Thyroid diseases (hyper/hypothyroidism) US Medical PG Question 10: A 28-year-old woman comes to the physician because of a 1-year history of intermittent buzzing in both her ears. She says she sometimes has episodes of mild dizziness which resolve spontaneously. She has a 15-year history of type 1 diabetes mellitus and episodes of low back pain. She does not smoke or drink alcohol. Current medications include insulin and aspirin. She works as a trombonist for a symphony orchestra. Her vital signs are within normal limits. On otoscopic examination, the tympanic membrane appears normal. Bone conduction is greater than air conduction in both ears. Weber test shows no lateralization. Which of the following is the most likely diagnosis?
- A. Presbycusis
- B. Diabetic otopathy
- C. Drug-induced ototoxicity
- D. Otosclerosis (Correct Answer)
- E. Endolymphatic hydrops
Thyroid diseases (hyper/hypothyroidism) Explanation: ***Otosclerosis***
- The combination of **conductive hearing loss** (**bone conduction > air conduction**), **intermittent buzzing (tinnitus)**, and mild dizziness in a young adult is characteristic of otosclerosis.
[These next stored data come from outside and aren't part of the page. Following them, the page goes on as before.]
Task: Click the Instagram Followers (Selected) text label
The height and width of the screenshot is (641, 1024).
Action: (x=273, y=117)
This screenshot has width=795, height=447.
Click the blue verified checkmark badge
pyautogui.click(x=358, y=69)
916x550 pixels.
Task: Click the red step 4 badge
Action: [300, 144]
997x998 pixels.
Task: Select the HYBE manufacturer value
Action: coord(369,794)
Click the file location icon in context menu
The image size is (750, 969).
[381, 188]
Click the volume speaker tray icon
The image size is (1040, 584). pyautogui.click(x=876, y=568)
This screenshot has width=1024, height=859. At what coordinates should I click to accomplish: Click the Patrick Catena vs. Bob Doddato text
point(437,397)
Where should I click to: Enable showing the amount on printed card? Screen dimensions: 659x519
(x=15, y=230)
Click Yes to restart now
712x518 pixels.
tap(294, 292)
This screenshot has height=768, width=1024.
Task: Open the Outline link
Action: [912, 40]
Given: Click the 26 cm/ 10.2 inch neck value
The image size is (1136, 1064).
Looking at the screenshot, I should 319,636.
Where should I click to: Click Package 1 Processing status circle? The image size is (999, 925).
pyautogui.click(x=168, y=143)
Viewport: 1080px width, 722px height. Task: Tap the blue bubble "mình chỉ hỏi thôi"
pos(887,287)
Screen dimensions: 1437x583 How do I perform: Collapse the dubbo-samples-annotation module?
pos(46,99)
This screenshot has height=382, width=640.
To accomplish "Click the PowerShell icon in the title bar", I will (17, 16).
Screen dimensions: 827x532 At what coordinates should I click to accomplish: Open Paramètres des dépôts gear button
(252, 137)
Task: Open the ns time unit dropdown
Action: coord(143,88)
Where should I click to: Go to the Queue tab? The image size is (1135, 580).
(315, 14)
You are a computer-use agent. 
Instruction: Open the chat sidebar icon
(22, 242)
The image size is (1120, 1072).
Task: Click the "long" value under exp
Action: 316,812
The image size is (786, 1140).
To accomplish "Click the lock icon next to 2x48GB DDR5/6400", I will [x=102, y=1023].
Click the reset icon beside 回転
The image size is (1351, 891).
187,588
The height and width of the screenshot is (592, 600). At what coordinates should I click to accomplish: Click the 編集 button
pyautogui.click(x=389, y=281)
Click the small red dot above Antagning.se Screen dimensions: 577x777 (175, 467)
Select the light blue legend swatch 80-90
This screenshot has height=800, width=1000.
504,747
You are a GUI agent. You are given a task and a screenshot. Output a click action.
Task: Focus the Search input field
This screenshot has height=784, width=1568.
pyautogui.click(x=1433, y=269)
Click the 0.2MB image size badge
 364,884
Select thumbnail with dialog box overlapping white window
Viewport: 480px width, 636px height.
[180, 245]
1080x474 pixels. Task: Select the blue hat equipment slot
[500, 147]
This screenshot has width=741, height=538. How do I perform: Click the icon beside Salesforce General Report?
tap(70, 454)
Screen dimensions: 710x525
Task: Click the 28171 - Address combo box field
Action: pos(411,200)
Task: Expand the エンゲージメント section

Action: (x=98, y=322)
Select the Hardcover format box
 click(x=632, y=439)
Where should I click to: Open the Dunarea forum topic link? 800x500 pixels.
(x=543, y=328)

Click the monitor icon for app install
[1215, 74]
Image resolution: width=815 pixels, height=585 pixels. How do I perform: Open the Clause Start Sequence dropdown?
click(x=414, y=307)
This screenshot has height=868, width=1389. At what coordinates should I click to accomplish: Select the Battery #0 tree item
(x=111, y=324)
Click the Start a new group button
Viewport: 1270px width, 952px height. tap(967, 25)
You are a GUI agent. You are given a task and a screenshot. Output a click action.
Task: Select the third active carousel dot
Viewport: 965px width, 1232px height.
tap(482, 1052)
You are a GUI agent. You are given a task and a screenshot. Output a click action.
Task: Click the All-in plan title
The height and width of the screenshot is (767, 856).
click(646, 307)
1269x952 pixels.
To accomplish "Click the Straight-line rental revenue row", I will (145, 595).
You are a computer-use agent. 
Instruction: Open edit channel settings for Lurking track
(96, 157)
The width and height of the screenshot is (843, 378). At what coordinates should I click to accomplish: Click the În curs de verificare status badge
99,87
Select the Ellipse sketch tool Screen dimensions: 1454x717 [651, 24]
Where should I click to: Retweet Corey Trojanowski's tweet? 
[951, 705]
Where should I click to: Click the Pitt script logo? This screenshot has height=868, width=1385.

The normal tympanic membrane further supports this diagnosis as it indicates no external or middle ear infection/perforation.
- **Weber test shows no lateralization** because the conductive hearing loss is **symmetric and bilateral**, meaning both ears are equally affected.
*Presbycusis*
- This is an age-related **sensorineural hearing loss** that typically affects older individuals, usually over 50-60 years old, not a 28-year-old.
- Presbycusis usually presents with **air conduction > bone conduction** (sensorineural pattern) and affects high frequencies first, not conductive hearing loss.
*Diabetic otopathy*
- While patients with long-standing diabetes can develop hearing loss, it is typically a **sensorineural hearing loss** due to microvascular damage, not conductive hearing loss.
- The symptoms in diabetic otopathy usually involve high-frequency hearing loss and are not typically associated with bone conduction exceeding air conduction.
*Drug-induced ototoxicity*
- **Aspirin** can cause tinnitus and sensorineural hearing loss, but the presented case demonstrates **conductive hearing loss** (bone conduction > air conduction).
- Aspirin ototoxicity typically causes reversible sensorineural hearing loss and tinnitus, not the conductive pattern seen here.
*Endolymphatic hydrops*
- Also known as **Meniere's disease**, this condition causes episodic **vertigo, tinnitus, and sensorineural hearing loss**.
- The hearing loss is typically **sensorineural** and often fluctuating, while this patient presents with signs of **conductive hearing loss**.